» **WHAT NEEDS TO BE DONE**
From the records below, copy out exactly the lines from the one containing "Viewport: 900px width, 1560px height." to the one containing "Task: Click the Q signature in post body", both included. Add nothing else.

» **RECORDED INFORMATION**
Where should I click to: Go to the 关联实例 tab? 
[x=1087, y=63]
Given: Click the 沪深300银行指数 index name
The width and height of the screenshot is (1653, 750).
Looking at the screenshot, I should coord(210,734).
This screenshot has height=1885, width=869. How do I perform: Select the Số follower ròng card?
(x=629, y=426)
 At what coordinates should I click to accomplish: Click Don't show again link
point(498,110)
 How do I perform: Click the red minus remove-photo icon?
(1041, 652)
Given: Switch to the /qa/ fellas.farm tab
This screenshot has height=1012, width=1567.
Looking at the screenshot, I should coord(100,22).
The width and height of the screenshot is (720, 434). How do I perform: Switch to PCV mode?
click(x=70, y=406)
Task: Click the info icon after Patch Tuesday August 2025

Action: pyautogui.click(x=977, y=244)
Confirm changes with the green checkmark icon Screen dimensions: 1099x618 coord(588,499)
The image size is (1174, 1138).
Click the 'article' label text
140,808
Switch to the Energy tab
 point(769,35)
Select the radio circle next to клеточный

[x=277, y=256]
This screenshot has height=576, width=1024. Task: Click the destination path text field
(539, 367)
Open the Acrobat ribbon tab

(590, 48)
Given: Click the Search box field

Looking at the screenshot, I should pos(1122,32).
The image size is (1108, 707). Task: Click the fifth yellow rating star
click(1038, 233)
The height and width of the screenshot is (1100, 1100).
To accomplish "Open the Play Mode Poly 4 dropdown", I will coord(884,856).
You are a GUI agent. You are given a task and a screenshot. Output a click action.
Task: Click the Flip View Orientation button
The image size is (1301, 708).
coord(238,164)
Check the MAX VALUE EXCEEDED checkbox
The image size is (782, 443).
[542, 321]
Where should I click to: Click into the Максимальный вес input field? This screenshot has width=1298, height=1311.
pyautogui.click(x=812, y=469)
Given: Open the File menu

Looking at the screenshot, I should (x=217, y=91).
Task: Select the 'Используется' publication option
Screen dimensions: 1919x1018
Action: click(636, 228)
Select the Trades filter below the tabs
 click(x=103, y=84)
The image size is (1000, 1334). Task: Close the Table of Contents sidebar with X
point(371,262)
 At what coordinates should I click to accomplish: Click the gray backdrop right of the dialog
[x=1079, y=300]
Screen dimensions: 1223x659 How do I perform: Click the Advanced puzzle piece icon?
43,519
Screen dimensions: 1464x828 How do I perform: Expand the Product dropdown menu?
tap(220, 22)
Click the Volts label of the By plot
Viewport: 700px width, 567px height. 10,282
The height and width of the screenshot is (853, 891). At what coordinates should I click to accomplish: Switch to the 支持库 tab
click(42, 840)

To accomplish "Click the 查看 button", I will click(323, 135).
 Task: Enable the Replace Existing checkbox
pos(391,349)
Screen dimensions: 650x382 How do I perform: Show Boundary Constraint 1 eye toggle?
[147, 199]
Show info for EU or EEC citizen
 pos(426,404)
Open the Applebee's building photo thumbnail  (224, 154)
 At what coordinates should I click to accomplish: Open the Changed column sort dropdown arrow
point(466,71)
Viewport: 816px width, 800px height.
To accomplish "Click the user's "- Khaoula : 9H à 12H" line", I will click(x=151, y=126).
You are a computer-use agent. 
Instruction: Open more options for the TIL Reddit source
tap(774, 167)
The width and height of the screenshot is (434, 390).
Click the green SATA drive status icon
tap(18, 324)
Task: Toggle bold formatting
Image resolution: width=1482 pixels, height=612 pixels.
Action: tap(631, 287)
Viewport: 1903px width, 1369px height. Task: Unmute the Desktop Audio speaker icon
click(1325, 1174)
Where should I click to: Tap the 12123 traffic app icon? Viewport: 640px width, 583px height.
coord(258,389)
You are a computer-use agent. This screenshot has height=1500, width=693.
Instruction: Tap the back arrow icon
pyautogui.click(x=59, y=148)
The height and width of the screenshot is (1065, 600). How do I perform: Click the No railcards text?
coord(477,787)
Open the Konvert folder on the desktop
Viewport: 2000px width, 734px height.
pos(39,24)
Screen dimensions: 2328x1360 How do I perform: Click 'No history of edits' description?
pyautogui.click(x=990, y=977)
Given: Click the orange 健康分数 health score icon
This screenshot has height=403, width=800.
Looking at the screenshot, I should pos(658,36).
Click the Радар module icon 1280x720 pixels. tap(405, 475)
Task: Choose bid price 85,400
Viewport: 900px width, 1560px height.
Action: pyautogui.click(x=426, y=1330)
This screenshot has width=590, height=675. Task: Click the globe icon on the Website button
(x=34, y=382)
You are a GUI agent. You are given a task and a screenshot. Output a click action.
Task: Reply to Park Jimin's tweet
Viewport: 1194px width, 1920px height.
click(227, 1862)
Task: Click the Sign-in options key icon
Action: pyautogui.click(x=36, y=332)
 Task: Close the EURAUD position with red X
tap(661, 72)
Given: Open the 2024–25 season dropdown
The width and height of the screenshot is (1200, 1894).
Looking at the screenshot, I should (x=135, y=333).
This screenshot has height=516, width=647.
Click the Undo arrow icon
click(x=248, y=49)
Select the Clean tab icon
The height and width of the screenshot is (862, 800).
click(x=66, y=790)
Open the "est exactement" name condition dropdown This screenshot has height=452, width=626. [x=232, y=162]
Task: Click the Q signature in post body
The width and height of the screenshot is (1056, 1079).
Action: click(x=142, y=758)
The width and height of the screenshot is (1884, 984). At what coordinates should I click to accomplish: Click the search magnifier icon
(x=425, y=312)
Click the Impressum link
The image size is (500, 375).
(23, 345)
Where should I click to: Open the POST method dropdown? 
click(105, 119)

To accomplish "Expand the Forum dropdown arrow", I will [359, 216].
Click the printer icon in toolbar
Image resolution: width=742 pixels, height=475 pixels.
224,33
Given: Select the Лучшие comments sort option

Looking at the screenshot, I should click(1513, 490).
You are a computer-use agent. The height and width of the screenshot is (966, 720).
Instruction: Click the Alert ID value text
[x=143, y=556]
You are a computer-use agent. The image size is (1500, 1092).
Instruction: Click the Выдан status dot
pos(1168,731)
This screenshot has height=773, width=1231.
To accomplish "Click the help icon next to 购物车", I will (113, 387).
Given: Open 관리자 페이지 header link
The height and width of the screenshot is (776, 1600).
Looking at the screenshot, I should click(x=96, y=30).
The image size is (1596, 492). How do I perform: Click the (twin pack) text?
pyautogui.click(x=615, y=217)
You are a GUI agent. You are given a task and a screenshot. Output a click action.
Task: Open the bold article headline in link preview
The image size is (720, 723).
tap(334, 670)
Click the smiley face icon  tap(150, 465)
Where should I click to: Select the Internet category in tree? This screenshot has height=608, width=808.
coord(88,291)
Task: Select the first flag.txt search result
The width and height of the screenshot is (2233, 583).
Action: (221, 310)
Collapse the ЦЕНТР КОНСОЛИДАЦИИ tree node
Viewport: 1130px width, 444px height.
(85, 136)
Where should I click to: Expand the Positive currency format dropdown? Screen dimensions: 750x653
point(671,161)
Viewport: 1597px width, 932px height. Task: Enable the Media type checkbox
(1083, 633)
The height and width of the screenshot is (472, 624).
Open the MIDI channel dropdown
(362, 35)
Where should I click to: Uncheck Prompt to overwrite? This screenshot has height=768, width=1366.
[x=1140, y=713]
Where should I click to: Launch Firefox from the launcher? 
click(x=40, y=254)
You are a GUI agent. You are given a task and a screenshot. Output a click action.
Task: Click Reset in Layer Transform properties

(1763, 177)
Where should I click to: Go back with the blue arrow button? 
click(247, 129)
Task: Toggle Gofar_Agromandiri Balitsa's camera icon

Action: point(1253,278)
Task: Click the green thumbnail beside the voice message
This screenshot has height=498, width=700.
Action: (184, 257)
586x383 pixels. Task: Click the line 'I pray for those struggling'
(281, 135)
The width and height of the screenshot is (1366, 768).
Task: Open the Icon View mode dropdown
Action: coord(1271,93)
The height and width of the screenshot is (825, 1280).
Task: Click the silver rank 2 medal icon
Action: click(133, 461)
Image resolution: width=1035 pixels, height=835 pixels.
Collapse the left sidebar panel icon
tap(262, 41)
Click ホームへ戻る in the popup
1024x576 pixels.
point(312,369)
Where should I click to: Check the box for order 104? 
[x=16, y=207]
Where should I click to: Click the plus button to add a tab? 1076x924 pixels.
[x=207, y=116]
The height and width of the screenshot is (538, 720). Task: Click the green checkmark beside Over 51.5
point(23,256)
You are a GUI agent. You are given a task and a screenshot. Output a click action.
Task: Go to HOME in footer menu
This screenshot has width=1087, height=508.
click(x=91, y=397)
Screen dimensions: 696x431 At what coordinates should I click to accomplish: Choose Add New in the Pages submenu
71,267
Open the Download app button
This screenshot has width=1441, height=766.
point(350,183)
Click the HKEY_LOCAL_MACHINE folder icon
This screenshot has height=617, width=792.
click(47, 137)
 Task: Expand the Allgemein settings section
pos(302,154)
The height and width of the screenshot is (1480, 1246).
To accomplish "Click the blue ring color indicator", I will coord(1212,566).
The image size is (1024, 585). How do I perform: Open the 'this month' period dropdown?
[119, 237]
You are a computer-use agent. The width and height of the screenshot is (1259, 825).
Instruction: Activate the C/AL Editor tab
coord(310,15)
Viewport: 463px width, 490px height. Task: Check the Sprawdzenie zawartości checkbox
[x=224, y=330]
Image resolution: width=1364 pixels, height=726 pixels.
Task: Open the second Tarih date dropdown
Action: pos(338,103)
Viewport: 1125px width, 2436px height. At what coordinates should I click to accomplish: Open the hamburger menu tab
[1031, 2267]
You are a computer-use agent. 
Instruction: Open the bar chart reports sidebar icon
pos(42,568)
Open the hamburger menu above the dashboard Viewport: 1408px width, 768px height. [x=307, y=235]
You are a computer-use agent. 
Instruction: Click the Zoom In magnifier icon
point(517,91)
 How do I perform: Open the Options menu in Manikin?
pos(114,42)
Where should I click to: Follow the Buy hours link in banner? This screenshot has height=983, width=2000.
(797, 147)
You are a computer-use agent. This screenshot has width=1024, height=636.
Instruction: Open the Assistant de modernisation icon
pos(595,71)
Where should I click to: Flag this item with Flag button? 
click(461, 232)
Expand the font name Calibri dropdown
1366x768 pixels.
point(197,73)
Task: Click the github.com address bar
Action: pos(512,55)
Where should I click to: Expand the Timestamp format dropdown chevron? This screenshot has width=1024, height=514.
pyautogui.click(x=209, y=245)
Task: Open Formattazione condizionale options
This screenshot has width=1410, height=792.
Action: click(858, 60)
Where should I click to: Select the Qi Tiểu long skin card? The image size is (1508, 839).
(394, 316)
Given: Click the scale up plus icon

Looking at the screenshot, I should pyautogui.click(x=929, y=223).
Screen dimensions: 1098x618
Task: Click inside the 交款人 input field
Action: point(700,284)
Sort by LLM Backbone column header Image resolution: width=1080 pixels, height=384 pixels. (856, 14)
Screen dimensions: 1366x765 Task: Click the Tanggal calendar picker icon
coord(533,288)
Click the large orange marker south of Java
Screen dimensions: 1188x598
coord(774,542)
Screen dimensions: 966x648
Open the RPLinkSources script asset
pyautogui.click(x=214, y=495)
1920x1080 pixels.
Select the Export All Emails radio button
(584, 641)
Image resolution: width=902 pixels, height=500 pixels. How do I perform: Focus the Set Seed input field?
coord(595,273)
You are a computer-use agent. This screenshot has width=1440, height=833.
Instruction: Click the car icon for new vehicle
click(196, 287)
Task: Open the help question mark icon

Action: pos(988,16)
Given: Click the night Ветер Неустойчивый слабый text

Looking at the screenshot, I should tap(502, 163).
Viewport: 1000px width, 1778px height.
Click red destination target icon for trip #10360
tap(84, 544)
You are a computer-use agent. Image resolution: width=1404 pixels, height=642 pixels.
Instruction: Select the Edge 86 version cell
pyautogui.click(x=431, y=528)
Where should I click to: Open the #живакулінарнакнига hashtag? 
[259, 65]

» **TASK RESULT**
Viewport: 900px width, 1560px height.
Action: pyautogui.click(x=426, y=1330)
This screenshot has width=590, height=675. Task: Click the globe icon on the Website button
(x=34, y=382)
You are a GUI agent. You are given a task and a screenshot. Output a click action.
Task: Reply to Park Jimin's tweet
Viewport: 1194px width, 1920px height.
click(227, 1862)
Task: Click the Sign-in options key icon
Action: pyautogui.click(x=36, y=332)
 Task: Close the EURAUD position with red X
tap(661, 72)
Given: Open the 2024–25 season dropdown
The width and height of the screenshot is (1200, 1894).
Looking at the screenshot, I should (x=135, y=333).
This screenshot has height=516, width=647.
Click the Undo arrow icon
click(x=248, y=49)
Select the Clean tab icon
The height and width of the screenshot is (862, 800).
click(x=66, y=790)
Open the "est exactement" name condition dropdown This screenshot has height=452, width=626. [x=232, y=162]
Task: Click the Q signature in post body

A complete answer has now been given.